[cf. OIr. os, deer].
Woodland goddess of venery and wild things, mistress to stags, reputed to drive a chariot drawn by deer; often compared to the Roman Diana and Greek Artemis. She often bears the epithet foltchaín [fine or beautiful-haired]. Her magical cow resembles the seven kine of Mannanán, whose milk could sustain hundreds. Although she is cited as the mother of the witch-like Bé Chuille and the wanton Bé Téite, and sometimes of Fand, her husband is uncertain; he may be the shadowy Ádammair, who also takes her name as Ádammair Flidais, or Ailill Finn, a local king in what is today Co. Mayo. In any event, she is better known for her lusty affair with Fergus mac Róich, whose sexual appetite only she could satisfy; otherwise he required seven women. Her affair with Fergus is the subject of extensive oral tradition in Co. Mayo, where she may bear the name Muinchinn.

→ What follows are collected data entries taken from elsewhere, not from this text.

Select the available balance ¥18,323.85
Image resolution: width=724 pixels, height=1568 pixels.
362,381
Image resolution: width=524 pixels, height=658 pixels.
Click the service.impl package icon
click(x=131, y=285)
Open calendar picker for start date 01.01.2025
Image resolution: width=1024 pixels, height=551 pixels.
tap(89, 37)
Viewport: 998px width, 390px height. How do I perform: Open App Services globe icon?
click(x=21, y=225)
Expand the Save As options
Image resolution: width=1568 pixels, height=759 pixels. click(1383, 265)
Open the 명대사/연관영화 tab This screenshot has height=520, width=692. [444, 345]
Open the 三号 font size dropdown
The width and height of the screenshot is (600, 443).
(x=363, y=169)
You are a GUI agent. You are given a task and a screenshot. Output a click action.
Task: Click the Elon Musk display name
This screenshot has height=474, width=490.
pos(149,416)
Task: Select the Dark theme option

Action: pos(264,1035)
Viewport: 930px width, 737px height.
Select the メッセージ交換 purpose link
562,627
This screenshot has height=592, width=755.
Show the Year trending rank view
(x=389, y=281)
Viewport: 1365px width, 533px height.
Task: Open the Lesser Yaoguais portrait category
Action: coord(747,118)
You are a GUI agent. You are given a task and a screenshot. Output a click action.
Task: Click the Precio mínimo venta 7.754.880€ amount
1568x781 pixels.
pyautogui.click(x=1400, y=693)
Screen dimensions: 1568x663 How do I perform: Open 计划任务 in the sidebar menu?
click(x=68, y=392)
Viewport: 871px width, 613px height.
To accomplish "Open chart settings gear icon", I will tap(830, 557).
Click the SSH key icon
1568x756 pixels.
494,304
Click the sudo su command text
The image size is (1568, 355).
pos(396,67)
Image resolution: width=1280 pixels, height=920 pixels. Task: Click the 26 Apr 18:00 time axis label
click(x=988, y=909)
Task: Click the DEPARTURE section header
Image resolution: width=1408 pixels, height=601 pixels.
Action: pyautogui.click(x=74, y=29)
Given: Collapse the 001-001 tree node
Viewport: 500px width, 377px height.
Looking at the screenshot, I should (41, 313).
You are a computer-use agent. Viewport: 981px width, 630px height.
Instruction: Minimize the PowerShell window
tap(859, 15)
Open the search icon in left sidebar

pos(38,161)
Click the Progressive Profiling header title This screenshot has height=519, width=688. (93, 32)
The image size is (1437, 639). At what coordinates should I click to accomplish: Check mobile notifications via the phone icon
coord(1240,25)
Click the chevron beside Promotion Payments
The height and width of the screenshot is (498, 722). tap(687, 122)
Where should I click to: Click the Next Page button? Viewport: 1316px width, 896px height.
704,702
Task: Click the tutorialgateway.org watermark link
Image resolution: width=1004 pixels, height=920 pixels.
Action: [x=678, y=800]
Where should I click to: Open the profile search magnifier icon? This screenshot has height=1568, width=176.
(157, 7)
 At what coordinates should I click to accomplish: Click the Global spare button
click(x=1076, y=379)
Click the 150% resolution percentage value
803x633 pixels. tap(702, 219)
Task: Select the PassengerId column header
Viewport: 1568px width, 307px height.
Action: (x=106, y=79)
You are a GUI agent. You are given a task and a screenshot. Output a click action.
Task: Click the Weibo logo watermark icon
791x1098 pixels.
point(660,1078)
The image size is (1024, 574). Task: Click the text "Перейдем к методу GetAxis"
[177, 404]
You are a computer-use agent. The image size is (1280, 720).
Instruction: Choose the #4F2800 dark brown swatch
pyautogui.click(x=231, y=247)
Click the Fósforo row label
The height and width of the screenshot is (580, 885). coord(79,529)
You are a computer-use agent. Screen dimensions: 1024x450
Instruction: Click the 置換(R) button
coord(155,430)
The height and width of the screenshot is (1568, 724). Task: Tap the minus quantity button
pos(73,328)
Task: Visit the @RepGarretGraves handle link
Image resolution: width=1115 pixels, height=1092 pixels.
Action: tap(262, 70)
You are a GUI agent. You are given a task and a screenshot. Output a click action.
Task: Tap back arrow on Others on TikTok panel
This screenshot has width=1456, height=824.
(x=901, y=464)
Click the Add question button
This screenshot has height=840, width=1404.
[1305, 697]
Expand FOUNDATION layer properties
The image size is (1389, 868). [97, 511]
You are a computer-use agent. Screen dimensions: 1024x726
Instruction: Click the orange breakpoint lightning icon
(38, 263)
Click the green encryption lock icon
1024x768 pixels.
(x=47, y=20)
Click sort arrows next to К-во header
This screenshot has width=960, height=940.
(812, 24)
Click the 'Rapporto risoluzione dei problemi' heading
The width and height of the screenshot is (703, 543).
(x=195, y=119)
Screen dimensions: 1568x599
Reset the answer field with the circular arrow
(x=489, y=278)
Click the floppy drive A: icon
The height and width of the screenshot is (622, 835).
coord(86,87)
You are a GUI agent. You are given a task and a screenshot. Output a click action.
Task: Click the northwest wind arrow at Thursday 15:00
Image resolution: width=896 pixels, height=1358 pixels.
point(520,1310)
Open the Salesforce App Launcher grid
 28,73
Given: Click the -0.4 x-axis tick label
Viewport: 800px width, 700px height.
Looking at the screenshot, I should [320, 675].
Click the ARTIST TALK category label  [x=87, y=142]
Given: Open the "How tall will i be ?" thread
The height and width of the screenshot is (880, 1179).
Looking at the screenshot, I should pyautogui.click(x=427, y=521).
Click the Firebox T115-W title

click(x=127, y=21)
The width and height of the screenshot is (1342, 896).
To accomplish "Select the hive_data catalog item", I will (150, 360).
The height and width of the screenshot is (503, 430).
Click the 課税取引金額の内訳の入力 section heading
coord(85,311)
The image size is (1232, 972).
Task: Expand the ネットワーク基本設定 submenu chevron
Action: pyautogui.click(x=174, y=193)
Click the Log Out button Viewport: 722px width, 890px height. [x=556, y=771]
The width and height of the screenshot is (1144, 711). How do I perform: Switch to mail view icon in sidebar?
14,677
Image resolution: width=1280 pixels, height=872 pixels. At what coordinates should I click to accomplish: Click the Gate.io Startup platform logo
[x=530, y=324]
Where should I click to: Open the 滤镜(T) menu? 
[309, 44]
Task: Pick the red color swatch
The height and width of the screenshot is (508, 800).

In one story Fergus realizes he cannot trust her as she betrayed her husband, and he drowns her in a river flowing out of Carrowmore Lough.
The Táin Bó Flidais [Cattle Raid of Flidais] is sometimes seen as a preliminary to the epic Táin Bó Cuailnge [Cattle Raid of Cooley].
See Margaret E. Dobbs, ‘On Táin Bó Flidais’, Ériu, 8 (1916/17), 133–49.